Stay Interviews: A guide to conducting them

Stay Interviews: A guide to conducting them

Employers may use a stay interview to collect actionable information about what workers appreciate and what may need to improve. Employers can decide what patterns occur in employee responses by conducting stay interviews with as many workers as possible. 

According to a recent Wall Street Journal report backed up by hard data from the Bureau of Labor Statistics, employees are leaving in droves. The stay interview is an excellent method for retaining employees. The stay interview inquires as to why workers want to work with an organisation. According to Richard Finnegan, author of the cleverly named book The Stay Interview, the benefits are numerous.


Employees who do not trust their bosses are the most likely to leave, according to results from hard data research. Stay interviews are the most effective practice for establishing trust and therefore the most effective retention method. On the surface, the stay interview tends to be a carbon copy of the exit interview, focusing on the aspects of the work that people like rather than those that they hate.

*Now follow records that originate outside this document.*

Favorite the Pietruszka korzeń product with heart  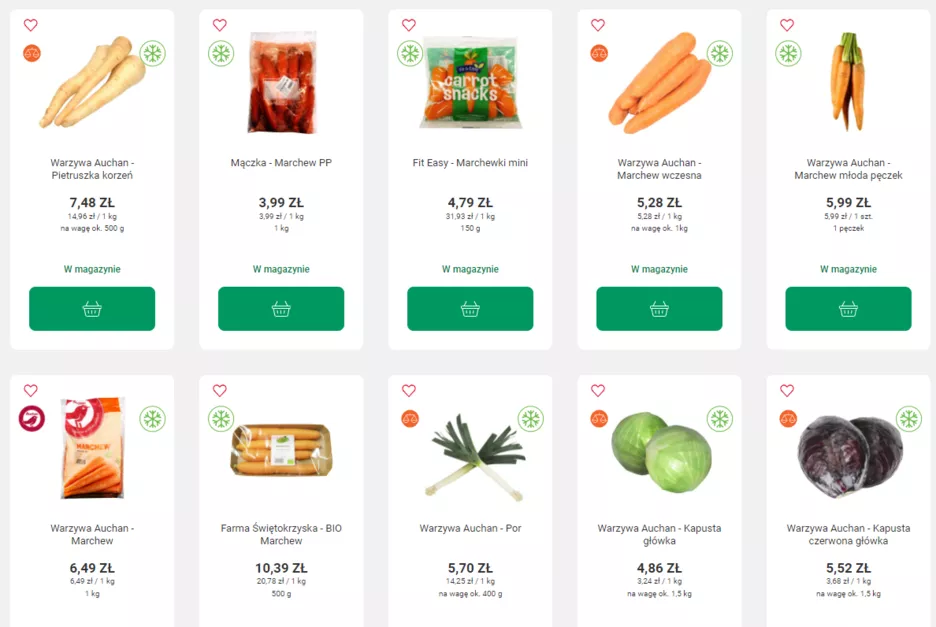[x=30, y=25]
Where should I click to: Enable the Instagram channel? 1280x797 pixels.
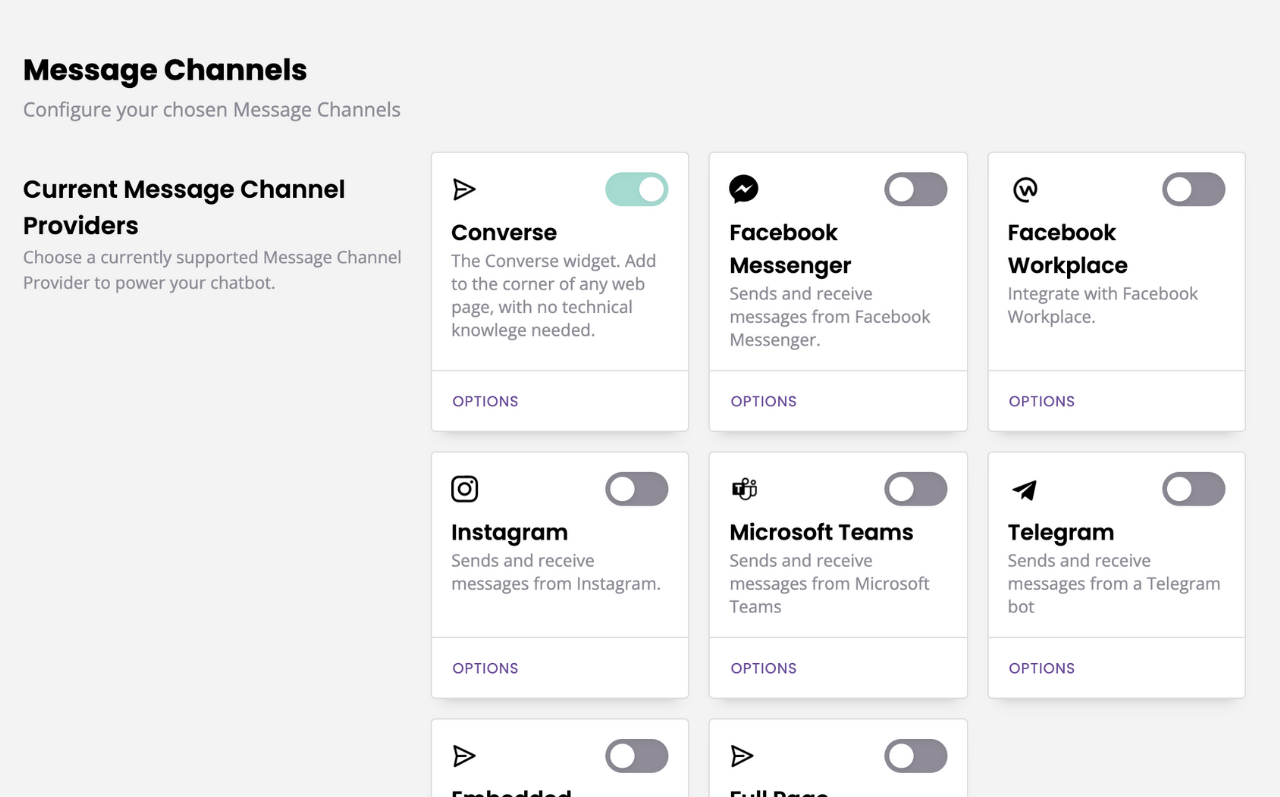636,489
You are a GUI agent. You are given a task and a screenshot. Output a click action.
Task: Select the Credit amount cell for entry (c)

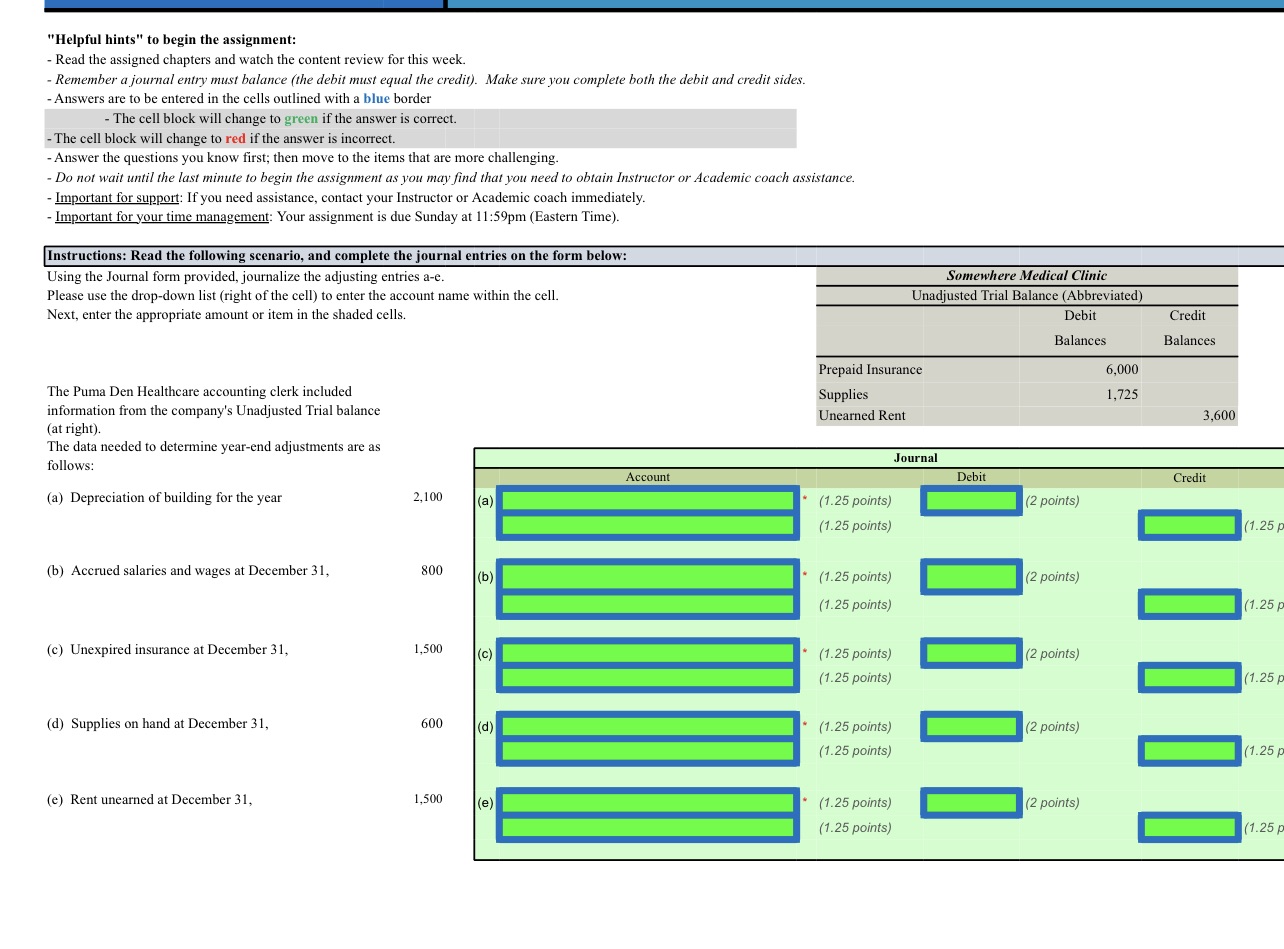[1189, 677]
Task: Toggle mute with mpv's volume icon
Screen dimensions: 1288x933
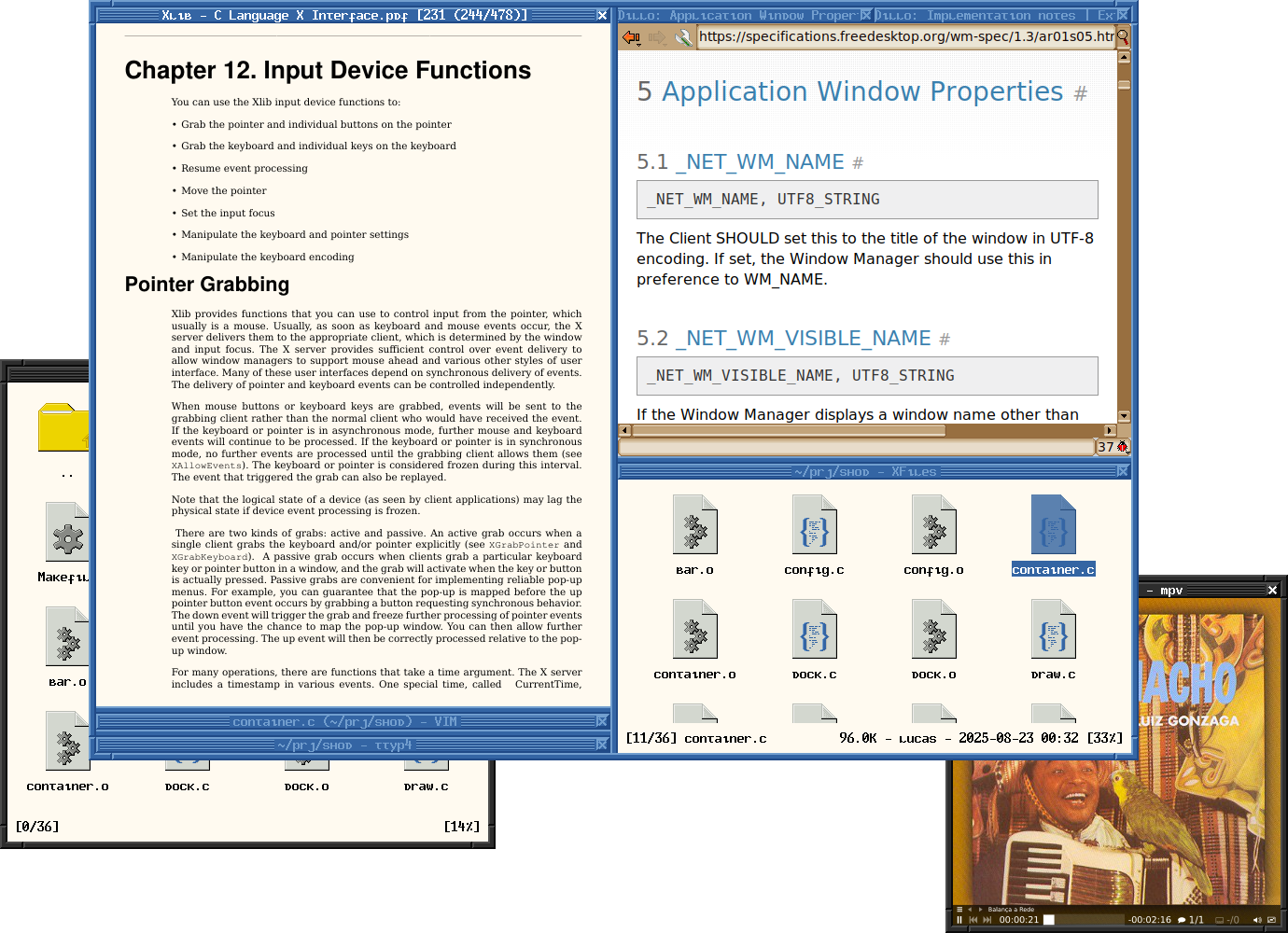Action: [x=1257, y=920]
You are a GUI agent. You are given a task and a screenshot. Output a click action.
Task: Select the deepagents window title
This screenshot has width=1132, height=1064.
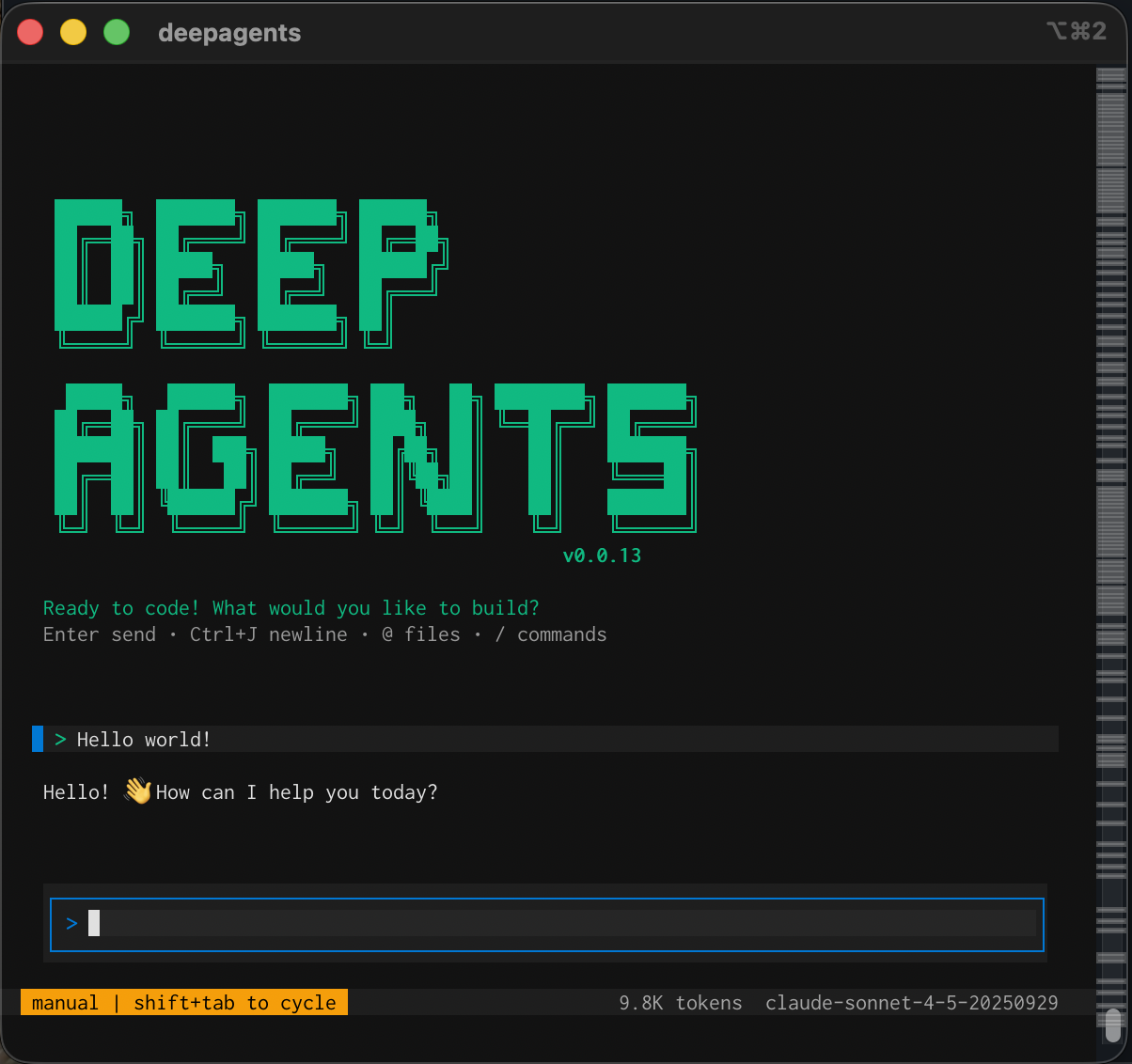(229, 33)
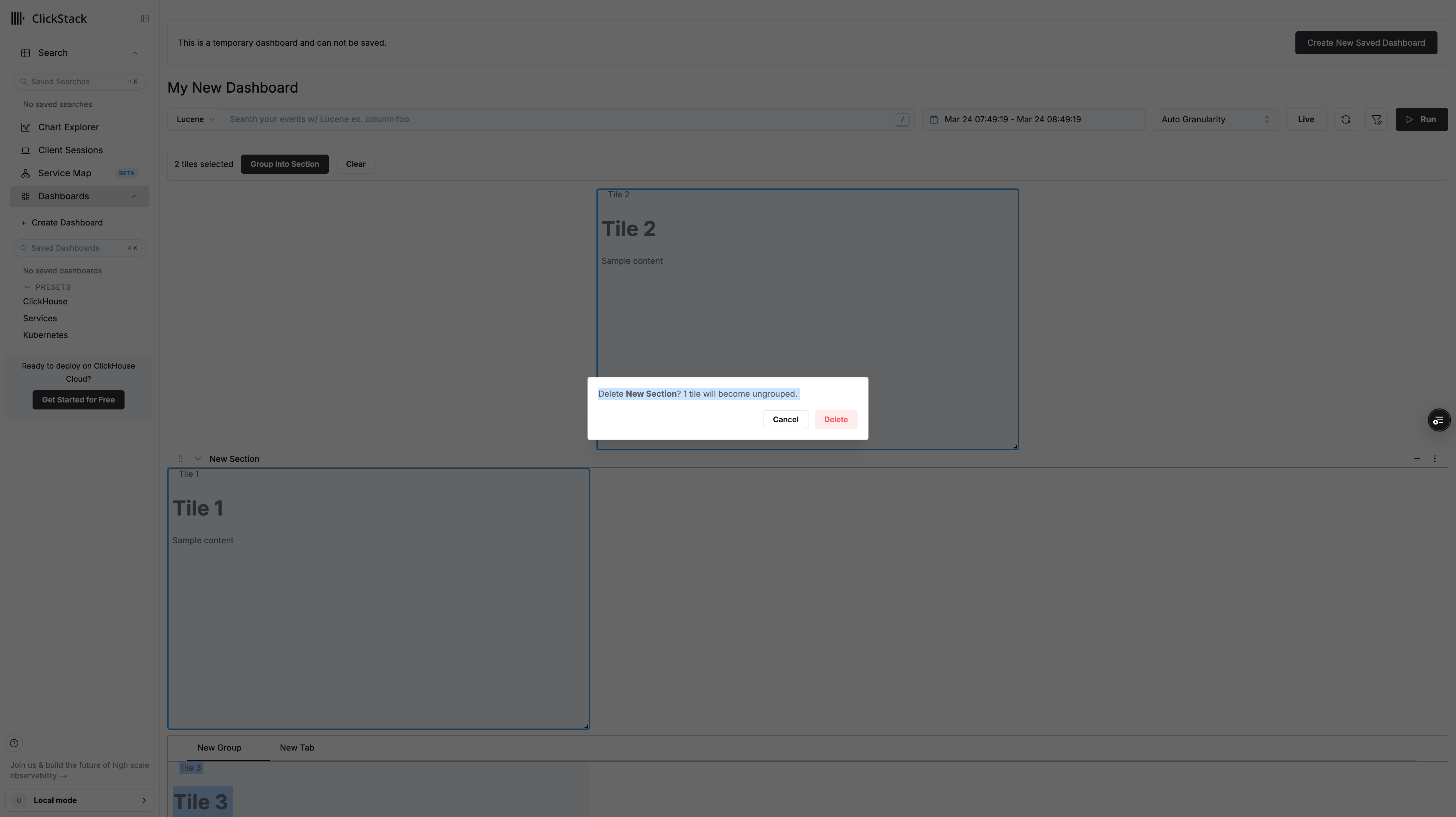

That is worthwhile, but the stay interview is much more useful because it provides managers with the information they can use to inspire and attract individual employees rather than groups of employees. Stay interviews help businesses obtain useful feedback from their employees and decide whether their retention efforts need to be adjusted. What are stay interviews and how are they conducted?


Related: 40 Best Stay Interview Questions to Ask

What are stay interviews?

A stay interview, contrary to common opinion, is not a one-on-one conversation in which you try to persuade a leaving employee to stay. A stay interview, on the other hand, is an in-person meeting with a long-term, high-performing employee in which you try to discover the aspects of their job and your business that keep them coming back day after day.

A stay interview is used to find out what causes a great employee to disengage and leave the company, as well as to build trust between managers and their direct reports. A stay interview allows you to avoid recurrent issues, while an exit interview allows you to learn from your mistakes. Employees are planning to change jobs in the next year in 42% of cases, so now is the time to act.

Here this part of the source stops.